» SUPPLIED RECORDS
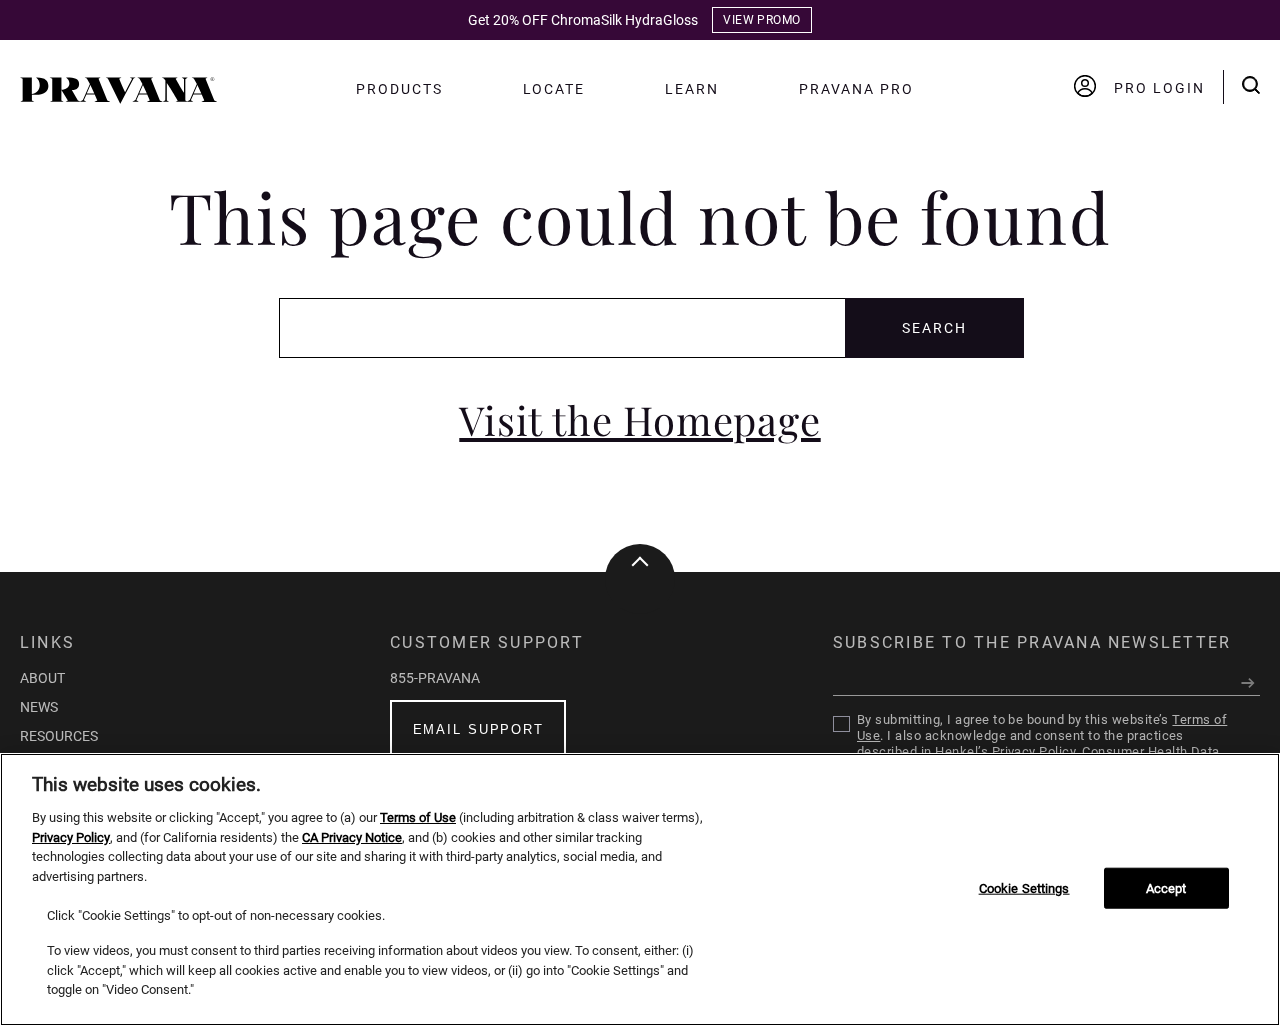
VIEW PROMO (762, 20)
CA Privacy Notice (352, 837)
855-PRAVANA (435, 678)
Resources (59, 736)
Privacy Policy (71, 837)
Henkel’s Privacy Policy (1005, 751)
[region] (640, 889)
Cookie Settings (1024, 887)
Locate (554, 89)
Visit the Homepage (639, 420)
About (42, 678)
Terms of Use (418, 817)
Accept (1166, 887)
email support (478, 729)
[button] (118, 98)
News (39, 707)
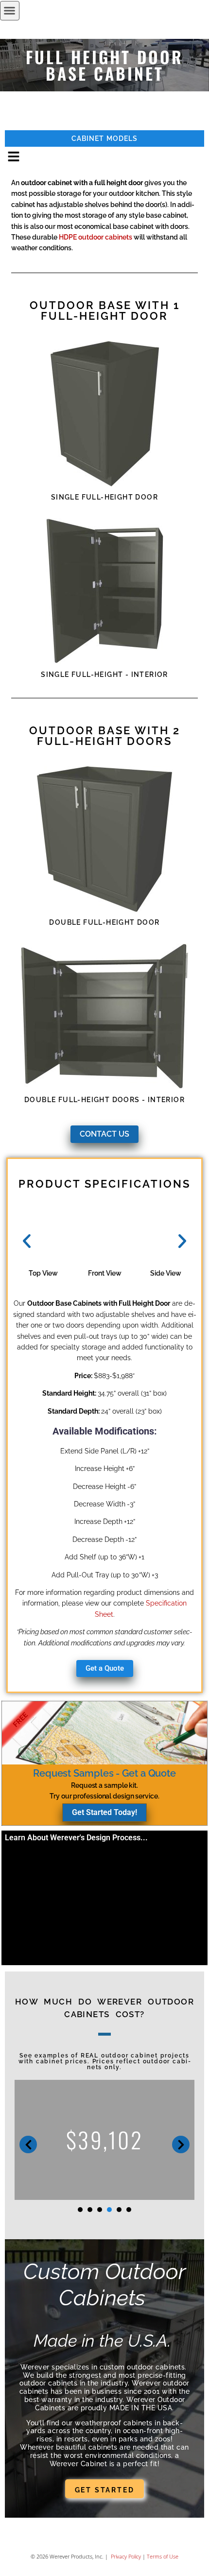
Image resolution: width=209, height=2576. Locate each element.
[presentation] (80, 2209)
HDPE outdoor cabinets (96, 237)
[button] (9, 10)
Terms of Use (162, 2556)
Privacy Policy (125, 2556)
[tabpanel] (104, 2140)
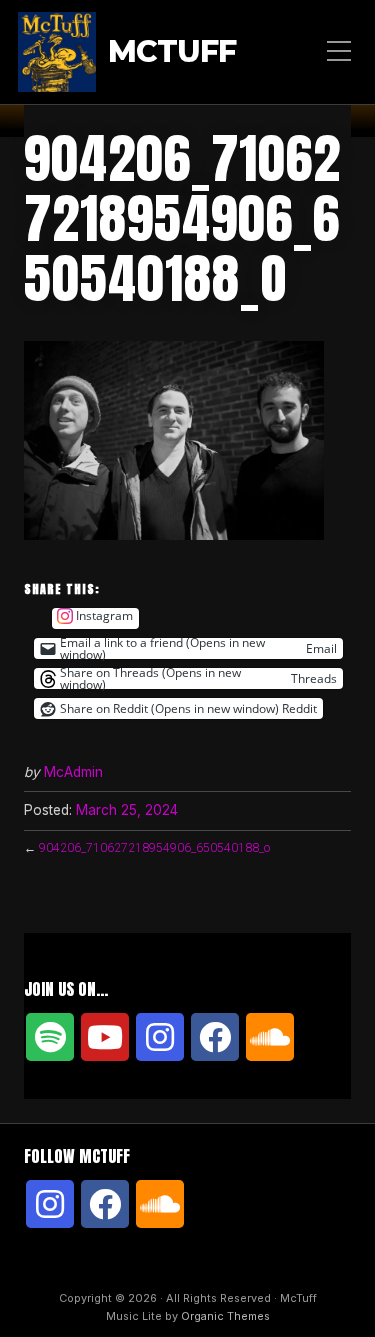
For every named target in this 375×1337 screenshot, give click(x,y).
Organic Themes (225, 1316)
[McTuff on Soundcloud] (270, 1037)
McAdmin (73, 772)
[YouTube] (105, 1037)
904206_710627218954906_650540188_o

* * *

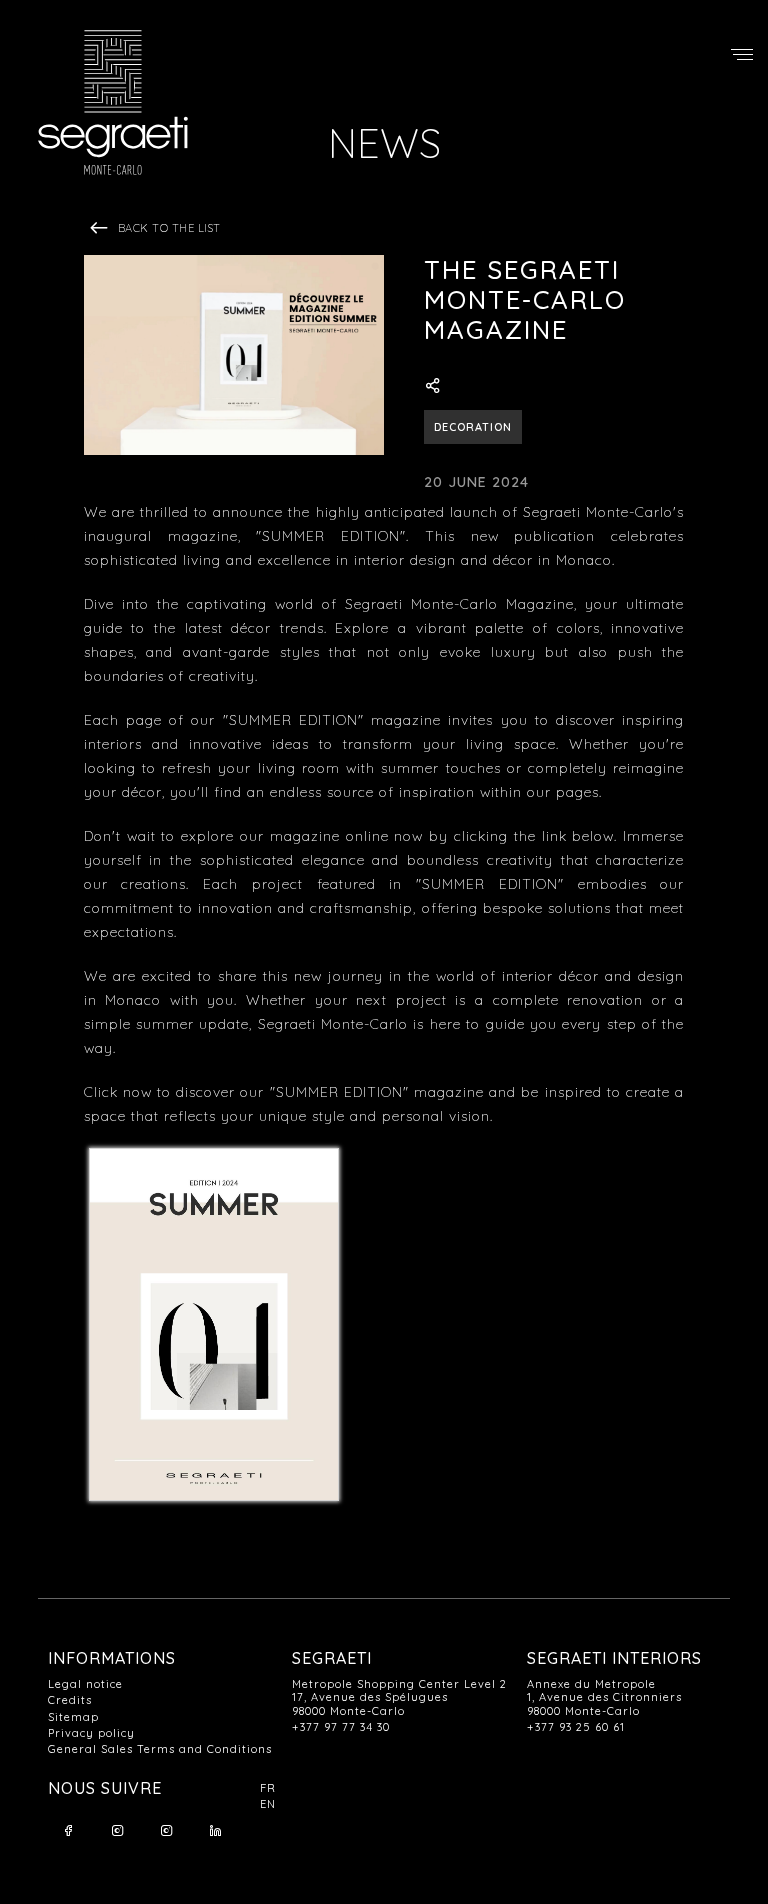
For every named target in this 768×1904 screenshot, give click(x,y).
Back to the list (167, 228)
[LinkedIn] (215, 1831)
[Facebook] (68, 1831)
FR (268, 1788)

--

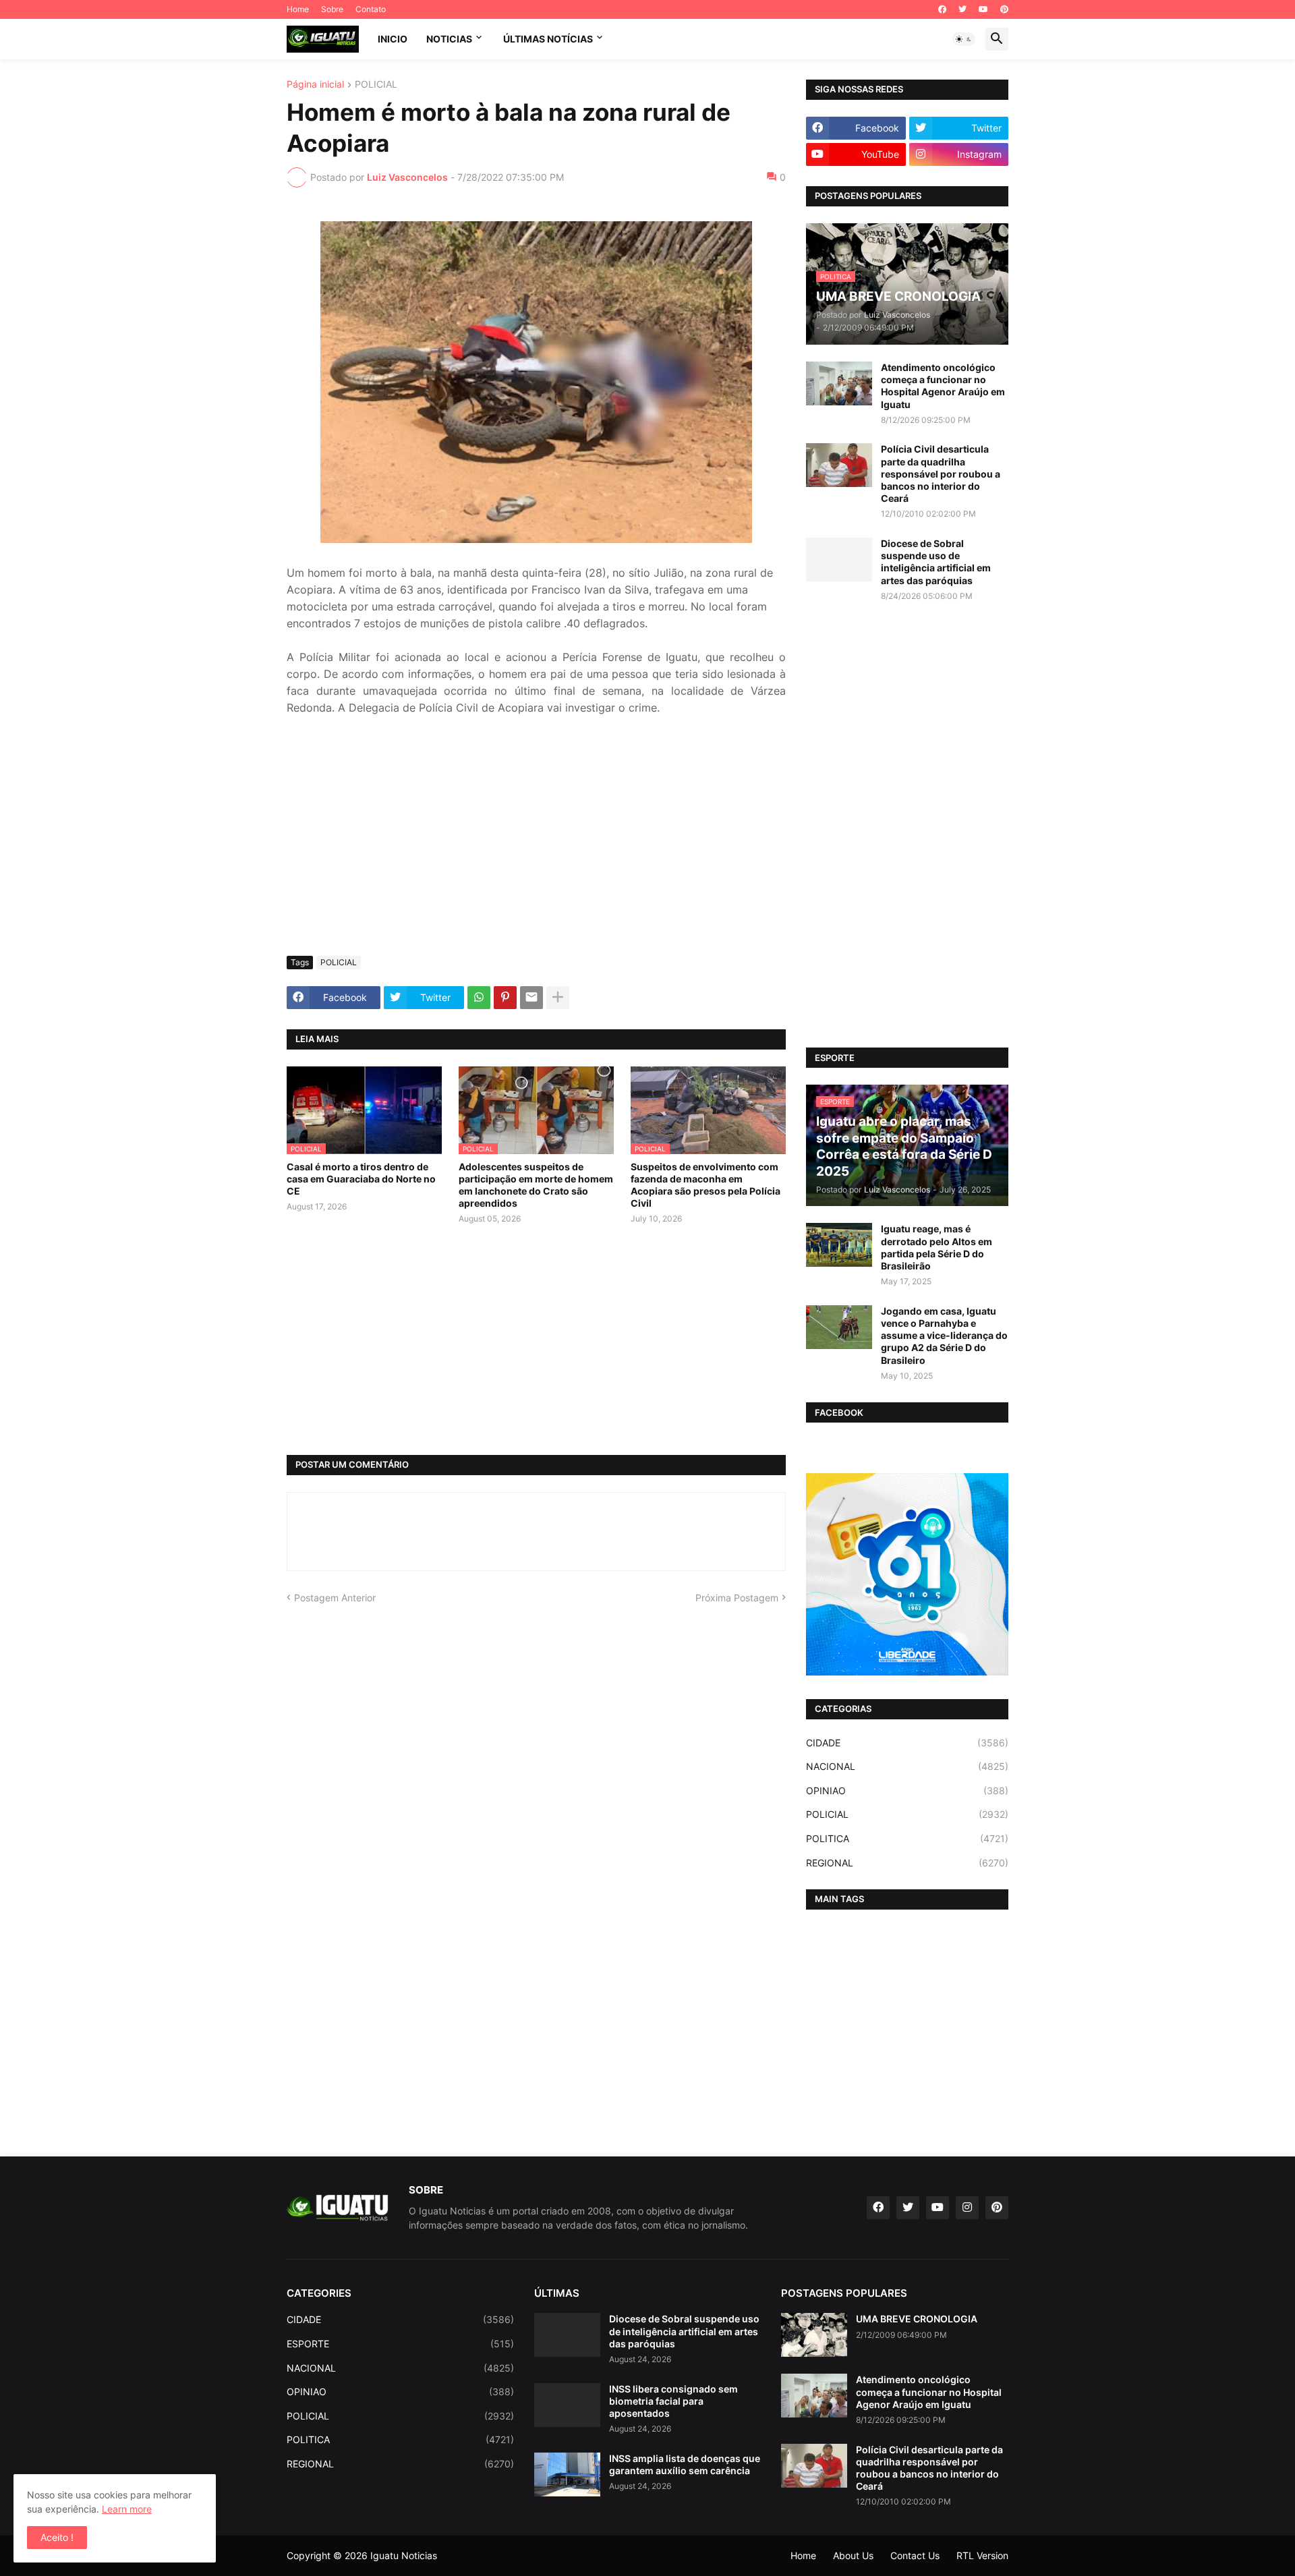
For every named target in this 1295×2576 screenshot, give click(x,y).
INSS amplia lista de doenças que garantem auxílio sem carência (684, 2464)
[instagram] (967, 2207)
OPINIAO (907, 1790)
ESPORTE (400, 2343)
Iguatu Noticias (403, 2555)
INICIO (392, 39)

» PROMPT
Set down word for word the lines above from the one with "VIEW PROMO (762, 20)" up to and including the one with "904206_710627218954906_650540188_o". Omit every picture.

» RESULT OF THE TASK
VIEW PROMO (762, 20)
CA Privacy Notice (352, 837)
855-PRAVANA (435, 678)
Resources (59, 736)
Privacy Policy (71, 837)
Henkel’s Privacy Policy (1005, 751)
[region] (640, 889)
Cookie Settings (1024, 887)
Locate (554, 89)
Visit the Homepage (639, 420)
About (42, 678)
Terms of Use (418, 817)
Accept (1166, 887)
email support (478, 729)
[button] (118, 98)
News (39, 707)
Image resolution: width=209, height=2576. Locate each element.
[presentation] (80, 2209)
HDPE outdoor cabinets (96, 237)
[button] (9, 10)
Terms of Use (162, 2556)
Privacy Policy (125, 2556)
[tabpanel] (104, 2140)
For every named target in this 375×1337 screenshot, give click(x,y).
Organic Themes (225, 1316)
[McTuff on Soundcloud] (270, 1037)
McAdmin (73, 772)
[YouTube] (105, 1037)
904206_710627218954906_650540188_o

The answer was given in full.